Start of Block

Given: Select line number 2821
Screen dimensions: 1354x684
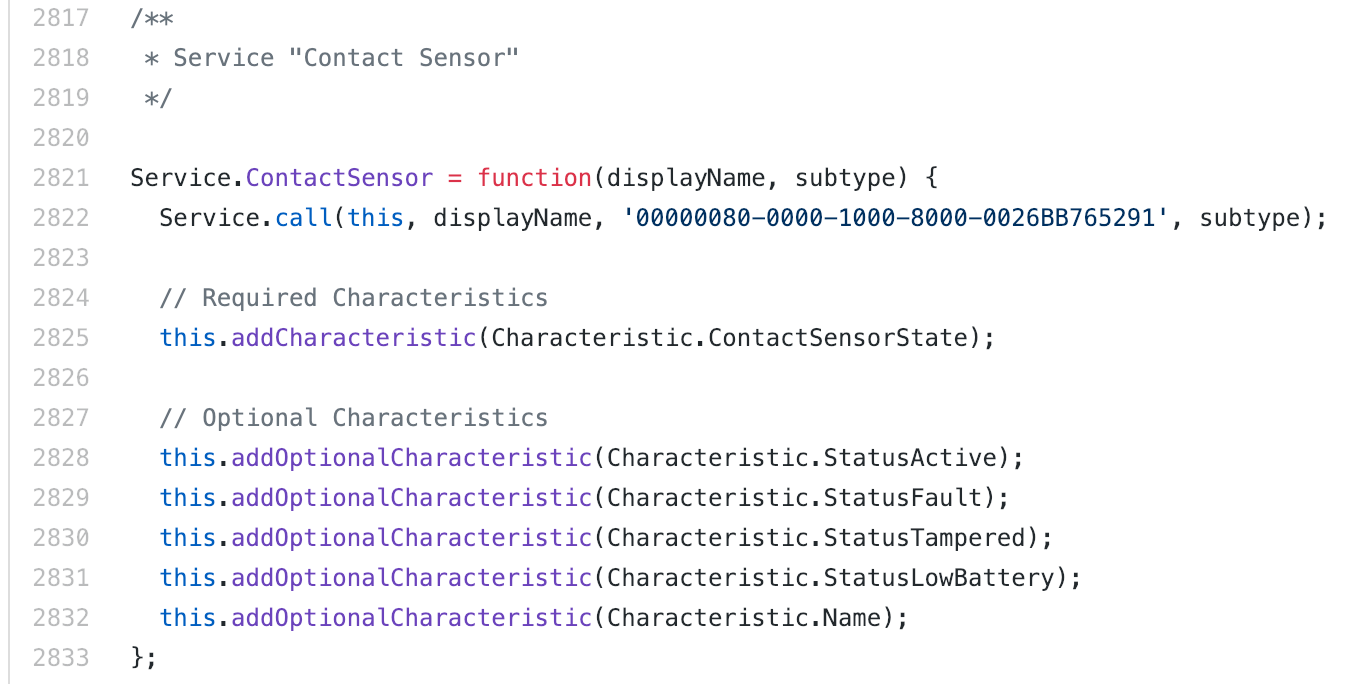Looking at the screenshot, I should coord(61,178).
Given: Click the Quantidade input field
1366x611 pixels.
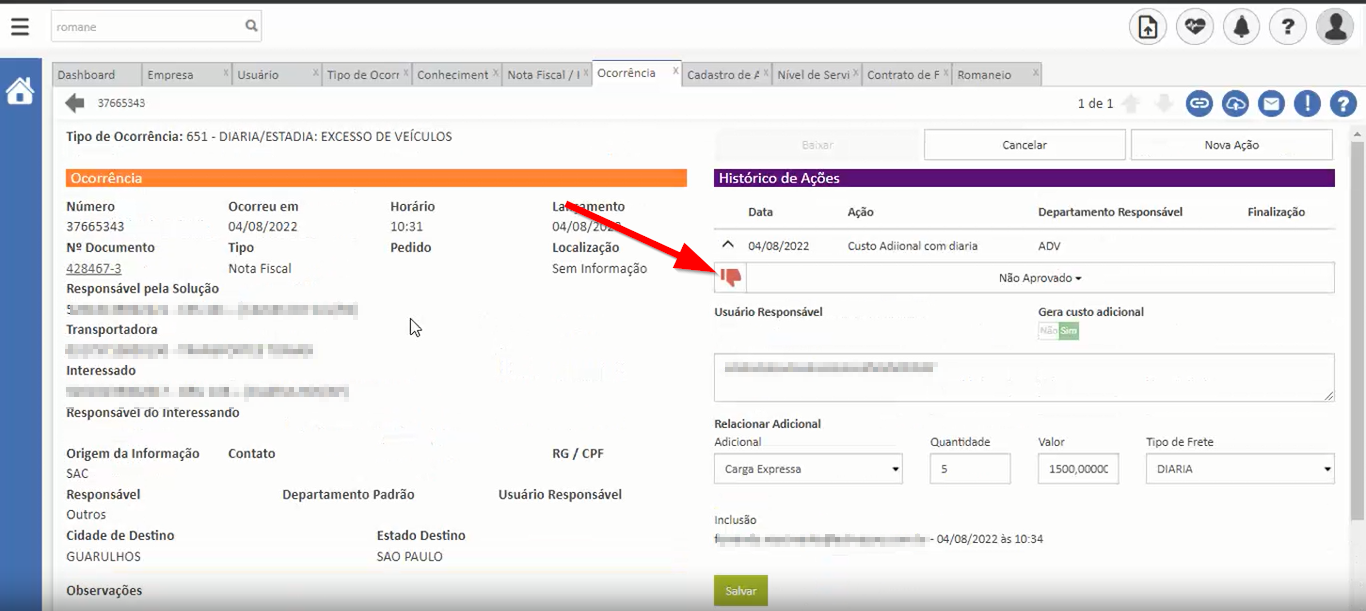Looking at the screenshot, I should click(x=970, y=469).
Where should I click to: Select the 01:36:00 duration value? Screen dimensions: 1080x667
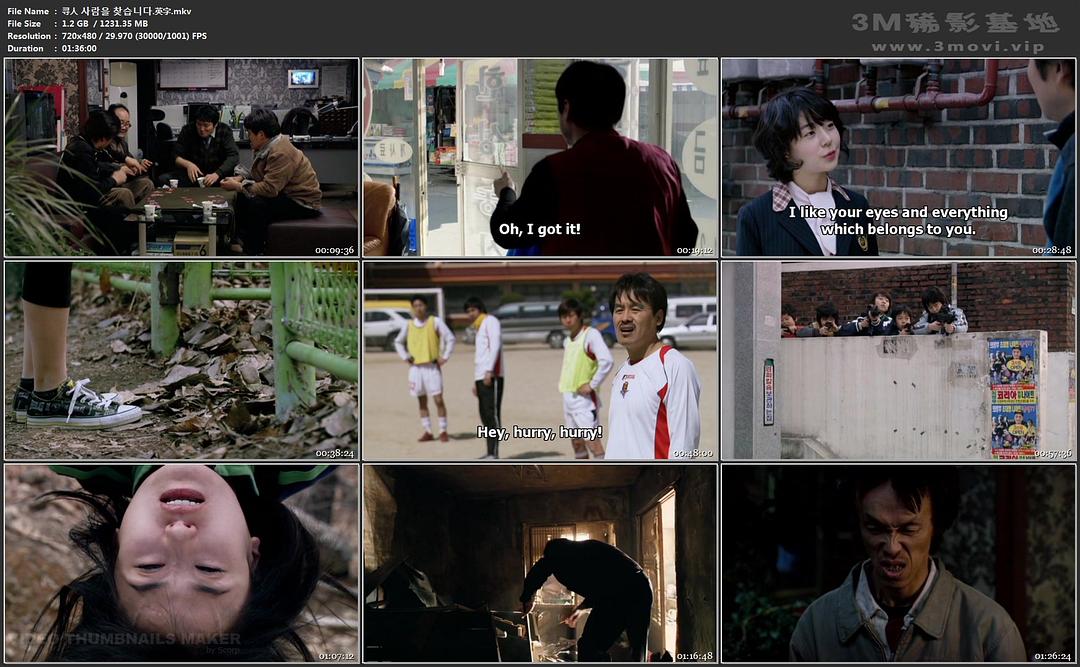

End of Block

Exercise goal:
Go through the entries above and report every line in which the word "Select" appears.

Output of the task:
Given: Select line number 2821
Where should I click to: Select the 01:36:00 duration value? Screen dimensions: 1080x667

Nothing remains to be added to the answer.